Anti-histamínicos e ácidos gordos:

Os anti-histamínicos são bastante seguros, mas apenas eficazes em cerca de 15-25% dos casos.  

Um animal pode responder de forma diferente a diferentes classes de anti-histamínicos.

Os ácidos gordos também são uteis no controlo da comichão, sobretudo se associados com anti-histamínicos.

Terapia anti-inflamatória:

Os esteróides (cortisona) tópicos, orais, ou injectáveis, que reduzem a inflamação associada às reações alérgicas, são frequentemente o método mais fácil para aliviar a comichão severa.

Porém, o uso prolongado e inapropriado destes produtos pode resultar em efeitos colaterais gravíssimos, devido a supressão crónica do sistema imunitário, impacto na função hepática e renal, degradação da musculatura, aumento do consumo de água, fome insaciável, diminuição da esperança média de vida, etc; além de exigir controlos frequentes de análises de sangue e de urina - pelo menos duas vezes por ano.

O seu veterinário irá ajudá-lo a determinar o modo mais seguro e eficiente de usar este tipo de medicação.

A ciclosporina, que é usada há vários anos em medicina veterinária, é bastante eficaz (cerca de 80% dos pacientes) e segura. São poucos os efeitos secundários a longo prazo e, a curto prazo, o mais frequente é o vómito, que acontece frequentemente nos primeiros dias e é transitório na maioria das vezes.

Apesar de ser mais dispendiosa que a “cortisona”, é muito mais segura, por conseguinte não são necessárias tantas análises de monitorização, e a qualidade de vida do paciente não é tão comprometida.

Imunoterapia com antigénios específicos  (hipossensibilização/ vacinas de alérgenos):

A imunoterapia é o único tratamento com a capacidade de alterar a reacção dos pacientes aos alérgenos, induzindo uma tolerância a estas substâncias (hipossensibilização).
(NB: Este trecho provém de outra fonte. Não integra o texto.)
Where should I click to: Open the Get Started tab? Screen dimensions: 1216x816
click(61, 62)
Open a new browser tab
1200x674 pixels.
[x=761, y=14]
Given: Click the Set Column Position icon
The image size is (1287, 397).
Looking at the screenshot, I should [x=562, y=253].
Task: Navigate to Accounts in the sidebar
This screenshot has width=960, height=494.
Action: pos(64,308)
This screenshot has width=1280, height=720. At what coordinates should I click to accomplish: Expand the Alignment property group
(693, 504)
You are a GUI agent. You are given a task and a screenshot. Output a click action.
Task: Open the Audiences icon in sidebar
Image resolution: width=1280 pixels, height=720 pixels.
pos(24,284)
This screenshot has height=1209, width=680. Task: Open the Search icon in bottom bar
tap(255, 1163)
É a terapia ideal para controlo a longo prazo, já que não é um medicamento e não há efeitos secundários a longo prazo.

Consiste na administração periódica de vacinas (injeções de alérgenos) que a maioria dos donos aprende a administrar em casa, já que é extremamente fácil e praticamente indolor. No entanto, também pode ser feita na clínica/hospital. É uma terapia contínua de 12 a 18 meses e, se eficaz, pode prolongar-se durante vários anos.

Não existe um protocolo único, sendo cada terapia específica para cada animal.

Cerca de 60% dos pacientes demonstraram ter uma resposta favorável com imunoterapia, sendo sem dúvida a terapia mais segura e económica para esta patologia.